The same figure but month-to-month to February shows a drop of 2.1%, the biggest since August 2013, according to the Office for National Statistics (ONS).
The Resolution Foundation warned there was a gulf between the public sector, where pay fell 3.8% in real terms, and the private sector where it fell only 0.8%.
And today even Armed Forces Minister James Heappey said he was feeling the pinch - despite a pay rise on April 1 taking his salary to £106,619 a year.
Asked if he would publish his tax return, as people are calling for Chancellor Rishi Sunak to do, he told LBC Radio: “I’ve got to be honest, my finances are pretty uncomplicated.
“And like lots of people, by the 20th of the month, I'm pretty worried about my overdraft, rather than any sort of amazing tax [inaudible].”
It comes days after another Tory minister on £115k, Kit Malthouse, said the rise in energy prices was hitting him “very significantly”.
Mr Heappey added despite his tax return being very simple, he would resist calls to publish them because “I actually think MPs should be entitled to a degree of privacy.”
Mr Heappey spoke less than an hour after the ONS published updated figures on weekly earnings falling behind inflation.

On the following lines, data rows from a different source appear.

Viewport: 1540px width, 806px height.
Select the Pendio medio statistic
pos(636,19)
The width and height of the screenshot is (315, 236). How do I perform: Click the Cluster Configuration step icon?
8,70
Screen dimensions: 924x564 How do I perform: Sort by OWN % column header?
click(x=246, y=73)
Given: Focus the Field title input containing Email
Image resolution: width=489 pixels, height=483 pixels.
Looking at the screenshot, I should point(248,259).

According to the CPIH measure of inflation, preferred by the ONS, real regular pay excluding bonuses dropped 1% in the year to the three months ending in February. One a one month basis, the same calculation shows real regular pay dropping 1.3% in the year to February.
The same figures using CPI inflation were 1.8% and 2.1%.

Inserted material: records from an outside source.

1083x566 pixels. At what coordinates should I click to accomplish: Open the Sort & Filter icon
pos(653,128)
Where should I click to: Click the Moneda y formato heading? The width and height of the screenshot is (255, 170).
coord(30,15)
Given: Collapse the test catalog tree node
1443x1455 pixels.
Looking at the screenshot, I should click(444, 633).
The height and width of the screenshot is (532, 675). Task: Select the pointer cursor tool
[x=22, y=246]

While pay rose 4% in the quarter, it was far outstripped by inflation. And experts warn the cost-of-living crisis will get worse as inflation is set to peak near 9% later this year.
Chancellor Rishi Sunak said the Government was "helping to cushion the impacts of global price rises through over £22 billion of support for the cost of living this financial year".

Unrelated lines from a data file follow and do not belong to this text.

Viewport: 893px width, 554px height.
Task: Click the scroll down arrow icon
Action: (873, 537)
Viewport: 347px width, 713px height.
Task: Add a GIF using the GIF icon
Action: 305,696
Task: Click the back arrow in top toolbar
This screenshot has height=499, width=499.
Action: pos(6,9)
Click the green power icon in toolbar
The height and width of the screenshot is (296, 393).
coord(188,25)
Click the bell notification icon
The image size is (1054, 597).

But business groups said households and companies were already coming under strain from eye-watering price hikes.
Pat McFadden, Labour's shadow chief secretary to the Treasury, said: "Rishi Sunak could have chosen a one-off windfall tax on huge oil and gas company profits to cut household energy bills by up to £600.
"Instead, he's decided to make Britain the only major economy to land working people with higher taxes in the midst of a cost-of-living crisis."
Darren Morgan, director of economic statistics at the ONS, warned: “While strong bonuses continue to mitigate the effects of rising prices on people's total earnings, basic pay is now falling noticeably in real terms."
The latest ONS labour market data also revealed the unemployment rate fell further below levels seen before the pandemic struck, at 3.8% in the three months to February, which is the lowest reading since December 2019 and down from 3.9% in the previous three-month period.
There were 86,000 fewer jobless Britons at 1.3 million in the quarter to February, while those in employment rose 10,000 to 32.5 million.
But the Resolution Foundation warned: “A buoyant labour market is not generating much wage pressure, especially once base effects from furlough are taken into account.
“And with inflation soaring, Britain’s pay squeeze will continue to tighten.
“The current fall in real wages is not projected to end until late 2023, and will leave average wages no higher than in 2007.”
TUC General Secretary Frances O’Grady called for an emergency Budget from Chancellor Rishi Sunak.
She said: “Everyone should have the security to be able to pay their bills. But household incomes are being obliterated as wages fail to keep pace with the spiralling cost of living.
“We can’t go on like this… Rising hardship is a political choice. Ministers must not abandon families in their hour of need.”
Stephen Evans, Chief Executive of Learning and Work Institute, said: “This February, people saw the biggest single month fall in regular pay in real terms since December 2013. But this cost of living crisis is not being experienced equally.
“Bonuses in sectors such as finance mean some are seeing rising pay, while those on the lowest incomes saw their benefits rise by just 3.1% yesterday, far lower than inflation. This is before the rise in National Insurance and the energy price cap, so the pain is only going to grow without action.
“Meanwhile, we continue to see people falling out of the labour market altogether, especially carers, retired people and long term sick.”